Usefully, as we have the diffusion coefficient, the number of particles (charge carriers) and the ability to calculate the volume, we can convert this data into the ionic conductivity and then the resistance.

\sigma = \frac{D C_F e^2}{k_B T}

where \sigma is the ionic conductivity, D is the diffusion coefficient, C_F is the concentration of charge carriers, which in this case if F ions, e^2 is the charge of the diffusing species, k_B is the Boltzmann constant and T is the temperature.

The resitance can then be calculated according to

\Omega = \frac{1}{\sigma}

So the first step is to calculate the volume, the system voume module will do this from the given data.

volume, step = analysis.system_volume(history_caf2.trajectory)
average_volume = np.mean(volume[:50])

The number of charge carriers is just the total number of atoms.

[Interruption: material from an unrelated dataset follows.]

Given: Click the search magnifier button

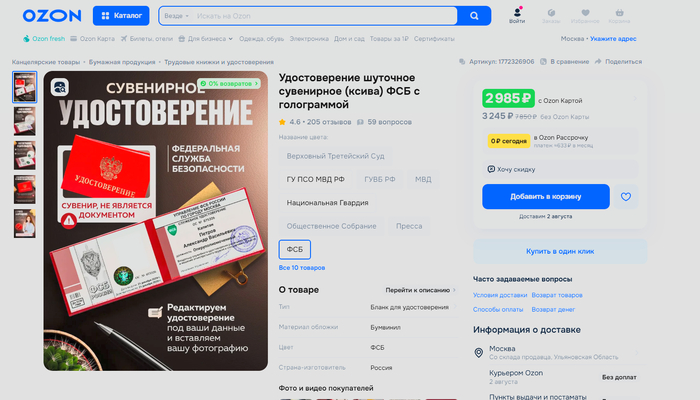Looking at the screenshot, I should (474, 16).
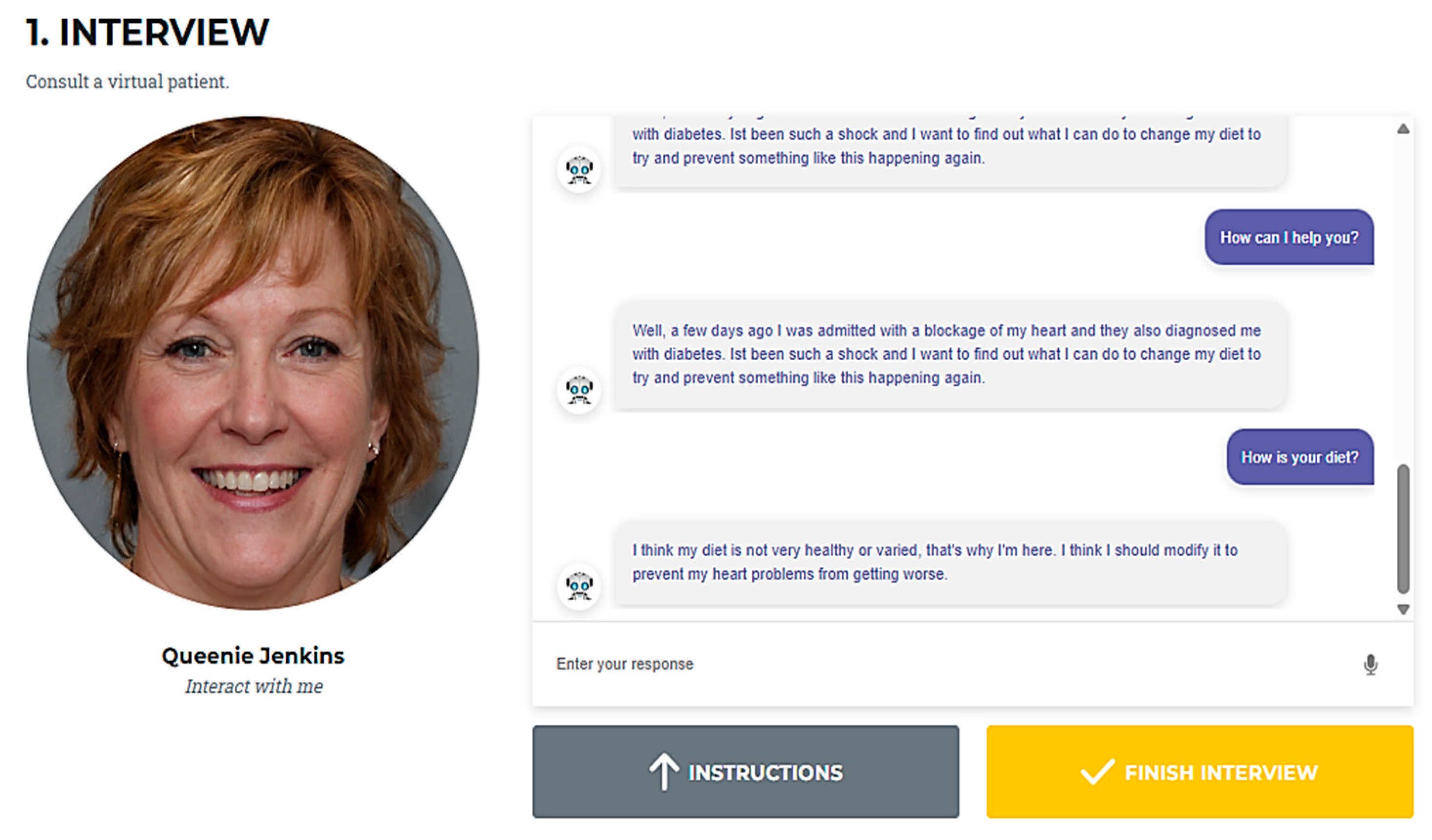Viewport: 1432px width, 840px height.
Task: Click the robot avatar beside the topmost message
Action: (x=579, y=169)
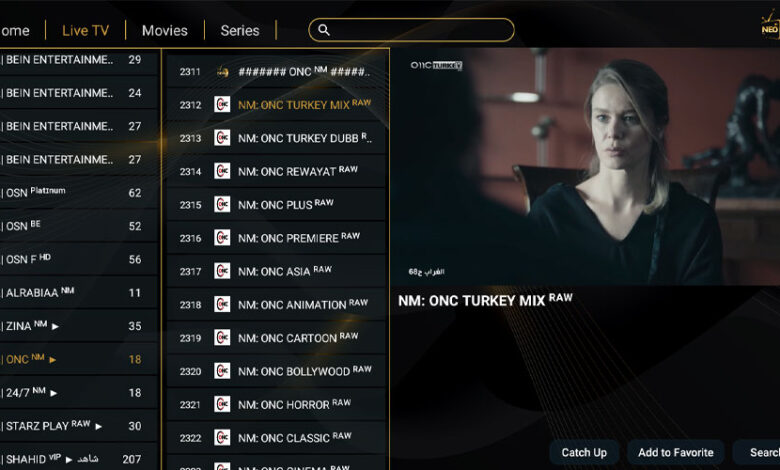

sigma = analysis.conductivity(history_caf2.trajectory.total_atoms,
                        average_volume,
                        output.xyz_diffusion_coefficient(),
                        1500, 1)
print("Ionic Conductivity :", sigma)
Ionic Conductivity : 0.0008752727736501591
print("Resistivity :", (1 / sigma))
Resistivity : 1142.5009781004494

Simulation Length

It is important to consider the lenght of your simulation (Number of steps). The above examples use a short trajectory but it is at a sufficient temperature that there are enough diffusion events to get a good MSD plot. The following example is of a very short simulation, you will hopefully note that the MSD plot is clearly not converged.

history_short = rd.History("../example_data/HISTORY_short", atom_list=["F"])
f_msd_short = MSD(history_short.trajectory, sweeps=2)

output = f_msd_short.msd()
ax = plotting.msd_plot(output)
plt.show()
_images/output_19_0.png
print("Three Dimensional Diffusion Coefficient", output.xyz_diffusion_coefficient())
print("One Dimensional Diffusion Coefficient in X", output.x_diffusion_coefficient())
print("One Dimensional Diffusion Coefficient in Y", output.y_diffusion_coefficient())
print("One Dimensional Diffusion Coefficient in Z", output.z_diffusion_coefficient())
Three Dimensional Diffusion Coefficient 1.58656319093229
One Dimensional Diffusion Coefficient in X 1.5739020833099904
One Dimensional Diffusion Coefficient in Y 1.630216356788139
One Dimensional Diffusion Coefficient in Z 1.5555711326987387

Amusingly, this actually does not seem to have a huge effect on the diffusion coefficient compared to the longer simulation. However these trajectories are from a CaF_2 simulation at 1500 K and there are thus a large number of diffusion events in the short time frame.

State of Matter

It is possible to identify the phase of matter from the MSD plot.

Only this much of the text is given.